To paraphrase the late Ronald Reagan, “Here we go again.”
This September, I guess just in time for the fall drinking season, HELLO KITTY introduced a six-pack of tropical fruit flavored beer in China and Taiwan. And this is not Sanrio’s first “purrambulation” into adult beverages. HELLO KITTY branded wines were licensed in Asia, Europe, and the United States.
It is a true each culture has it’s own boundaries of acceptability and logical brand associations, and HELLO KITTY beer, as incongruous it may seem to American branding practices, is not the first instance of the bow-bedecked feline gracing products for adults.

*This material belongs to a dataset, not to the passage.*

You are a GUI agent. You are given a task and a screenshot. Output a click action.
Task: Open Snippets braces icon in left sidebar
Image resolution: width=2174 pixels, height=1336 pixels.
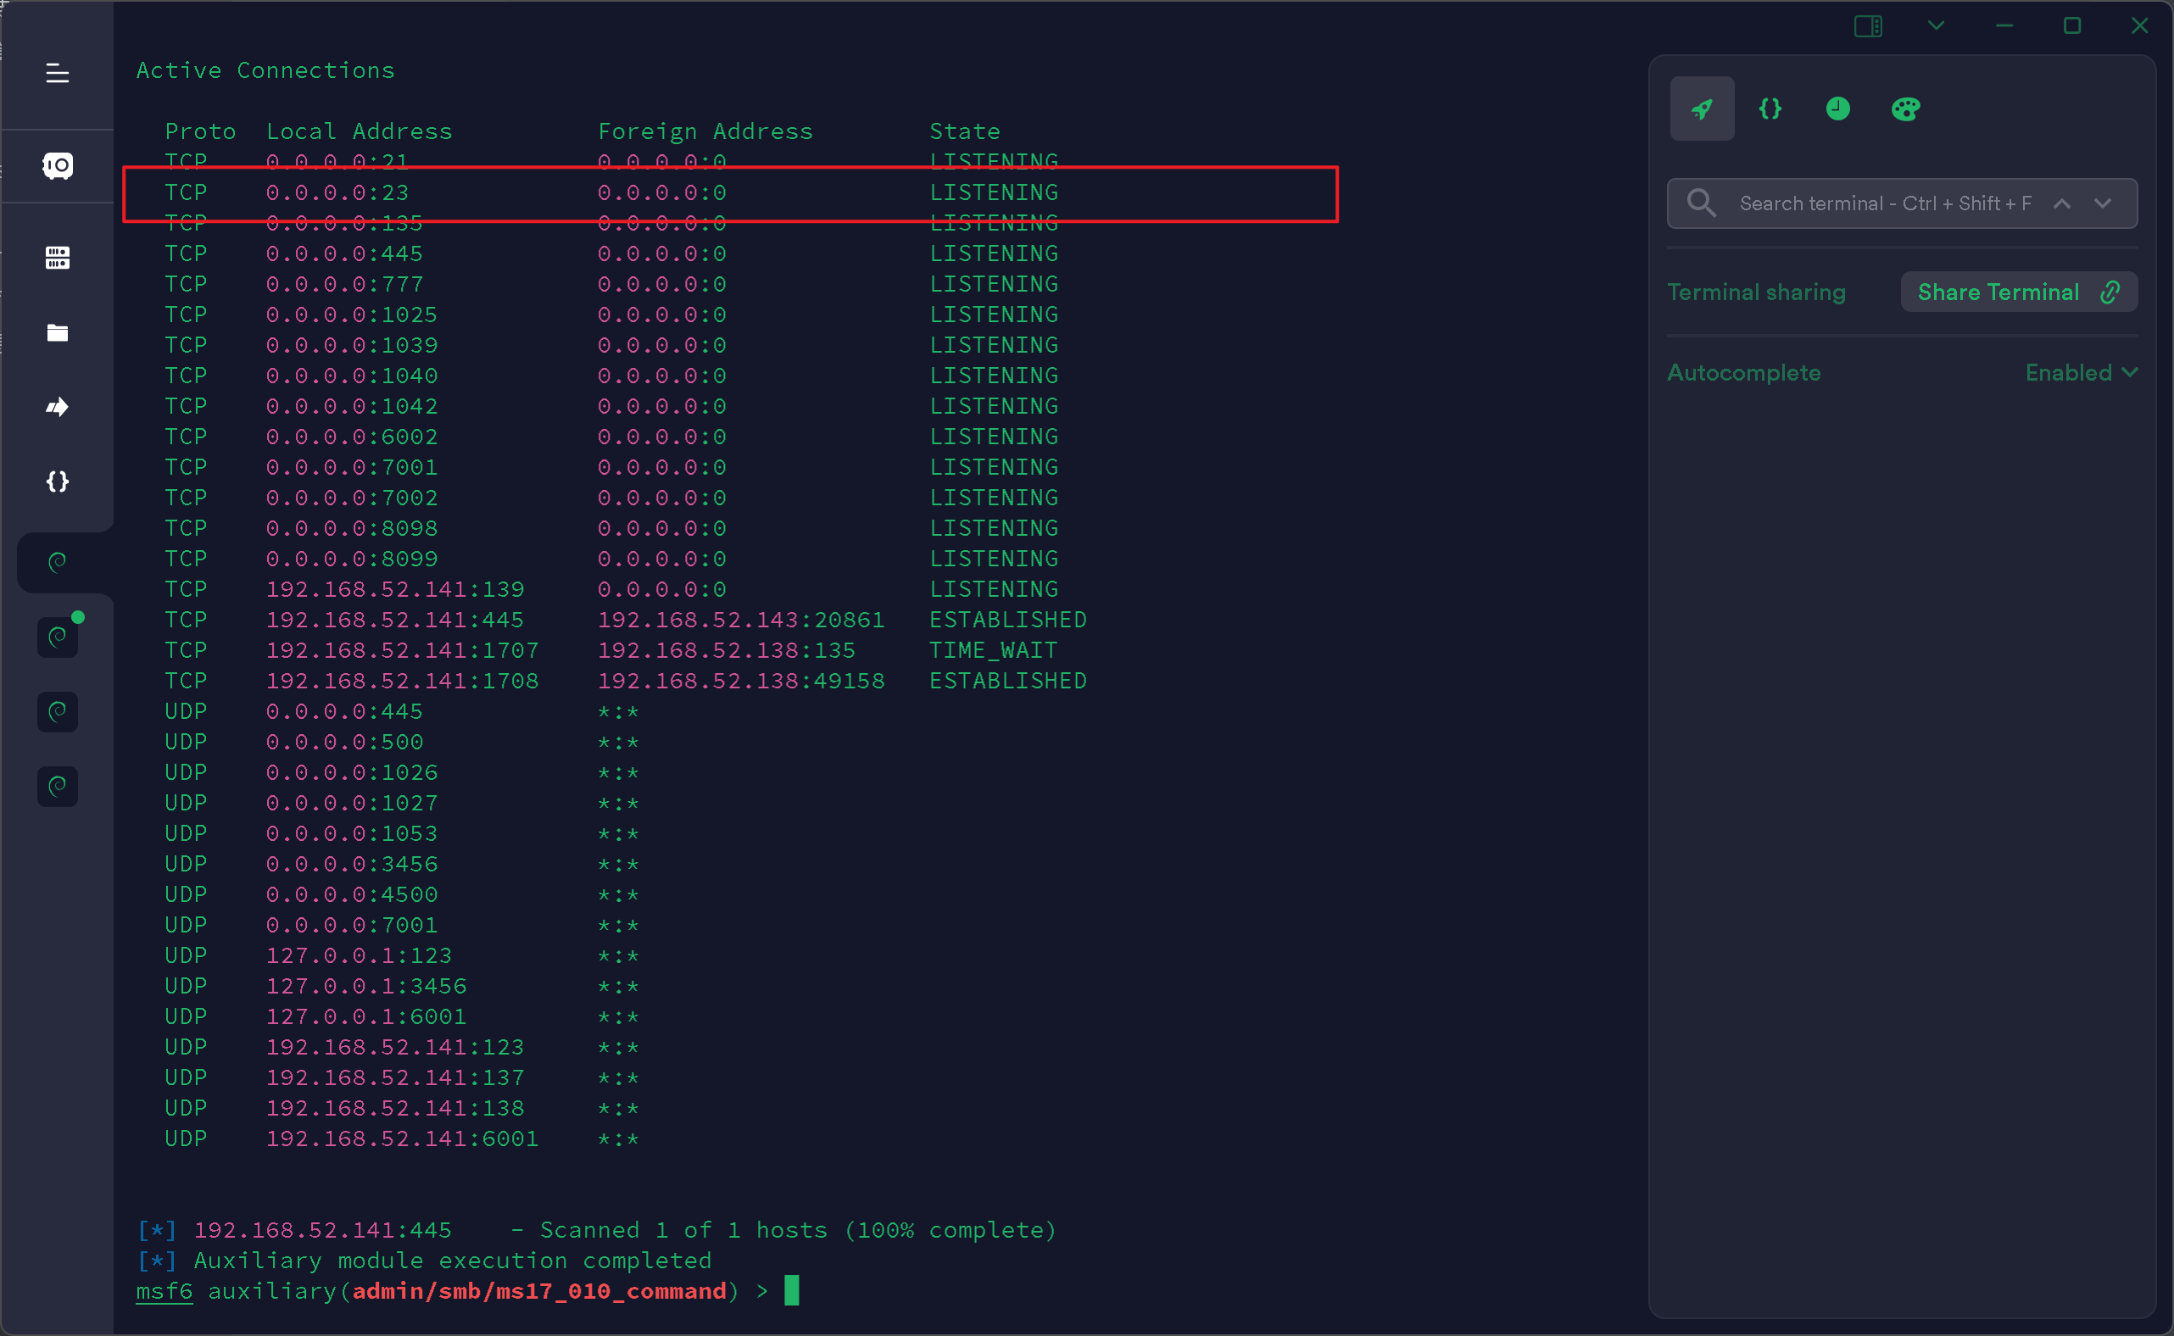click(x=57, y=482)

For example, HELLO KITTY Sephora cosmetics, HELLO KITTY Hanky Panky intimate apparel — not for little girls, and the HELLO KITTY Smart Car Wrap. And, as I mentioned in the last blog, HELLO KITTY was a Valentine’s Day “Special Parfait” at Hooters Tokyo and even rolled KISS HELLO KITTY toilet paper.
According to an ABC News article, it is not unusual for adults in Asia to accept the “kawaii” kitty on products far from the children’s aisle. HELLO KITTY is approaching middle age — 40 years old in 2014 — so it appears Sanrio wishes to reach the customers that have grown up with the brand.
It seems a reasonable brand manager would not want a highly recognizable child-centric brand associated with an alcoholic beverage. I find this a ready-made situation for brand dissonance and a bit troubling for parents of youngsters.
If the strategy is to expand the brand to adults as well as maintain its preadolescent market, how do you compartmentalize the adult side so the iconic kitty isn’t encouraging under-aged drinking?
Brand channels are not that discrete and the strategy ignores the desire of children to emulate the acts of adults. Beside the fact that the tropical fruit flavors in colorful cans adorned with HELLO KITTY are more reminiscent of sodas than beer. “Look Daddy, the cute kitty can makes me happy — and dizzy, too!”
In brand proliferation the what, where and when should take precedence over omnipresence.
To this brand practitioner a HELLO KITTY brewski is too discordant and fraught with risks for a cuddly pop icon brand seeking to be venerable in its middle age.
Just what are they sipping over there at Sanrio?